WHAT YOU ARE ASKED TO DO — Starting at the line with "Your rating (31, 735)", retype every remaining line of the records exactly. Do not include pictures.

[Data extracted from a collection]
---
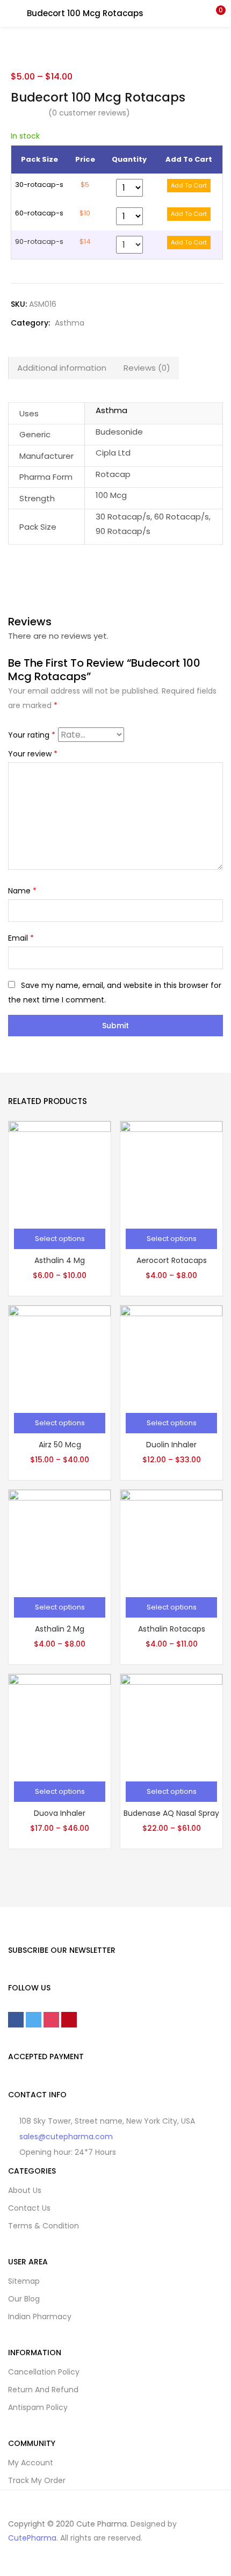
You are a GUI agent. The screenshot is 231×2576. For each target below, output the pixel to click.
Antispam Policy (38, 2407)
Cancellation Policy (44, 2371)
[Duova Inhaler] (60, 1724)
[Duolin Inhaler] (171, 1356)
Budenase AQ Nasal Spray (171, 1813)
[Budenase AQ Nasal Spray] (171, 1724)
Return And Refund (43, 2389)
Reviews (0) (147, 367)
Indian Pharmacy (39, 2316)
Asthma (69, 323)
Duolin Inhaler (171, 1444)
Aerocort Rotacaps (171, 1260)
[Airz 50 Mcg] (60, 1356)
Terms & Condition (43, 2225)
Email (21, 938)
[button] (215, 13)
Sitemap (24, 2281)
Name (22, 890)
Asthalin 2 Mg (59, 1629)
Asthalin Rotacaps (171, 1629)
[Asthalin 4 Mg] (60, 1171)
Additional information (61, 367)
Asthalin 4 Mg (59, 1260)
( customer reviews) (89, 113)
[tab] (61, 368)
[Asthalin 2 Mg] (60, 1540)
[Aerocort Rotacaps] (171, 1171)
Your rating (31, 735)
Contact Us (29, 2208)
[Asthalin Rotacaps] (171, 1540)
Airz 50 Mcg (60, 1444)
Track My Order (37, 2480)
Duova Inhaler (59, 1813)
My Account (30, 2462)
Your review (32, 753)
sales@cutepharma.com (66, 2136)
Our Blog (24, 2298)
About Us (24, 2190)
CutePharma (32, 2537)
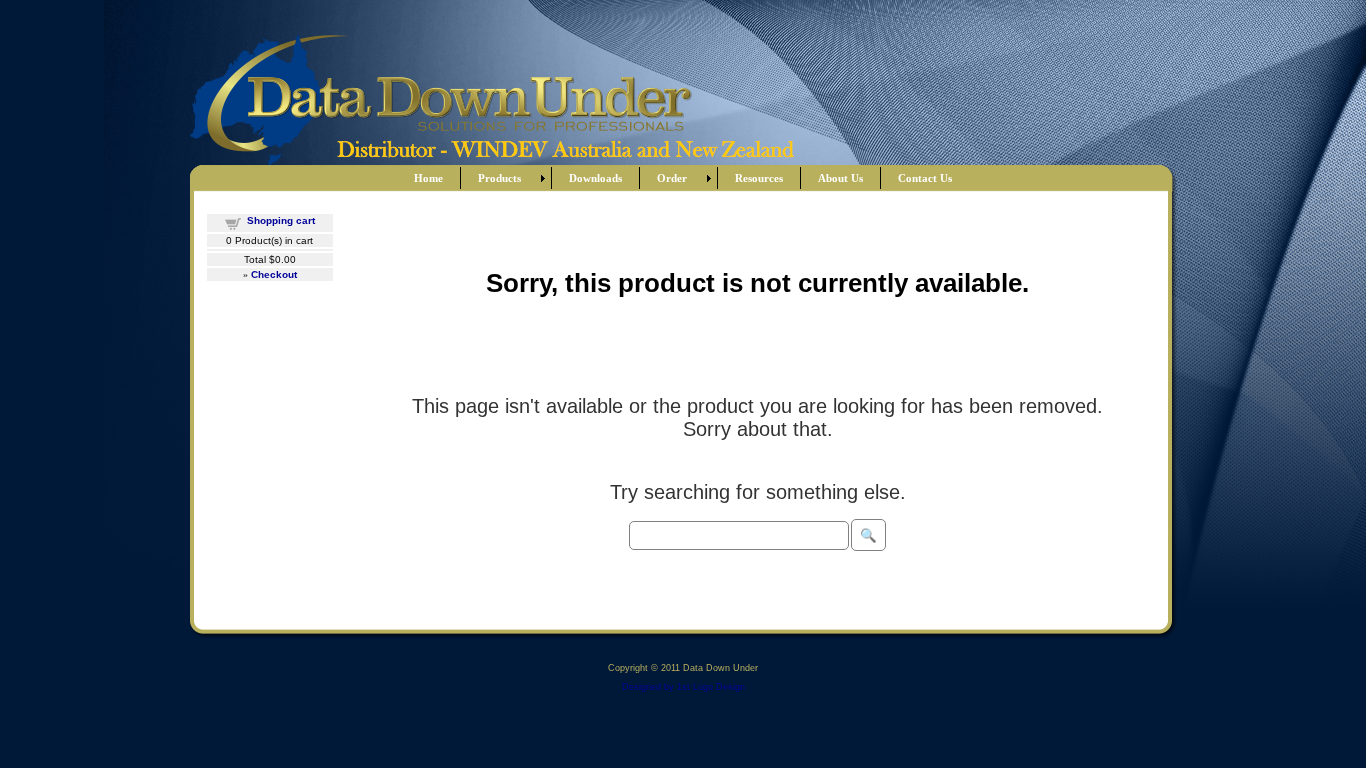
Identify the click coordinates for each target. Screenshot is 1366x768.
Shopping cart (281, 220)
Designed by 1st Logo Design (683, 687)
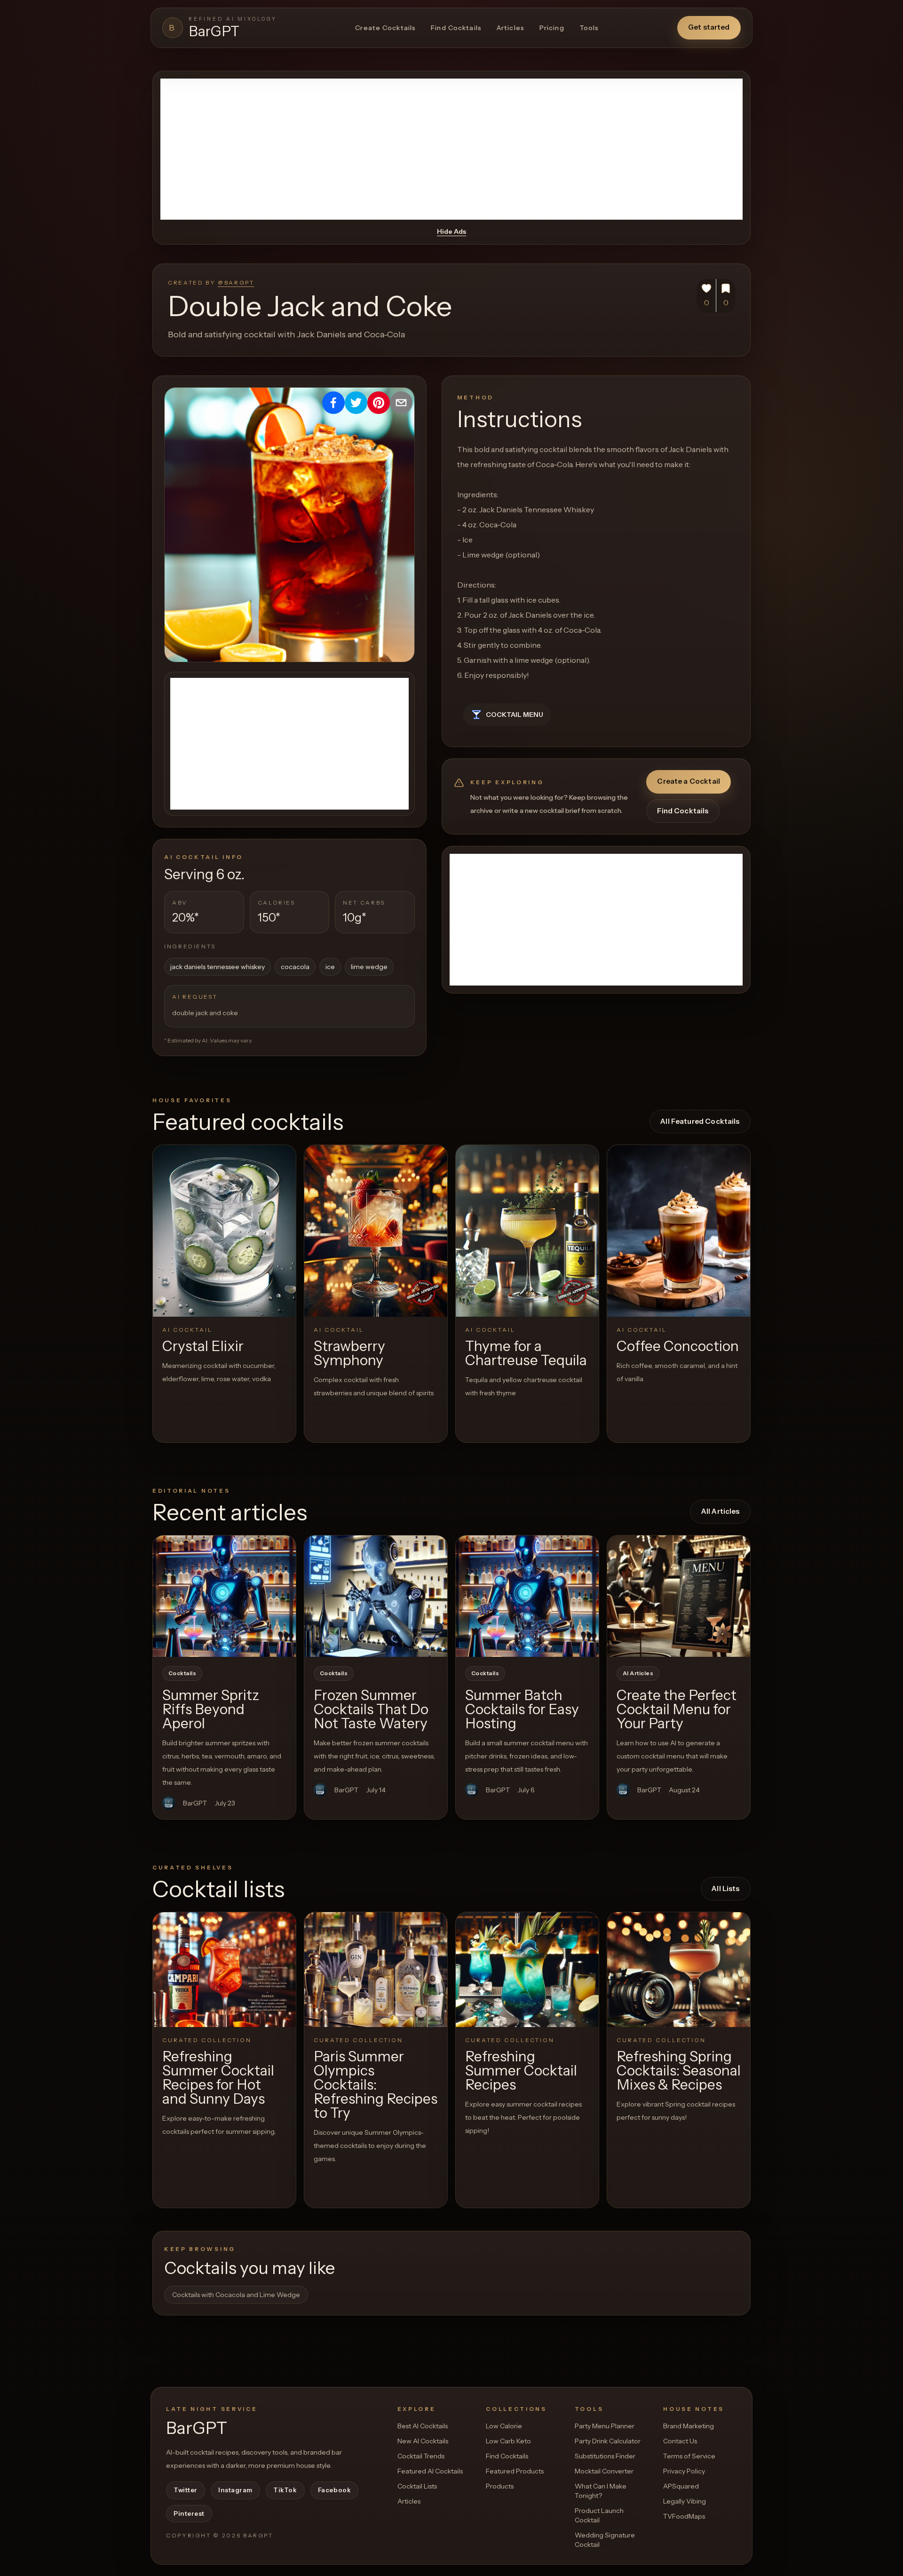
---
RESULT FOR THIS TASK —
Your rating (31, 735)
Contact Us (29, 2208)
[Asthalin Rotacaps] (171, 1540)
Airz 50 Mcg (60, 1444)
Track My Order (37, 2480)
Duova Inhaler (59, 1813)
My Account (30, 2462)
Your review (32, 753)
sales@cutepharma.com (66, 2136)
Our Blog (24, 2298)
About Us (24, 2190)
CutePharma (32, 2537)
Identify the click coordinates for each target. Screenshot is 1366x768.
Shopping cart (281, 220)
Designed by 1st Logo Design (683, 687)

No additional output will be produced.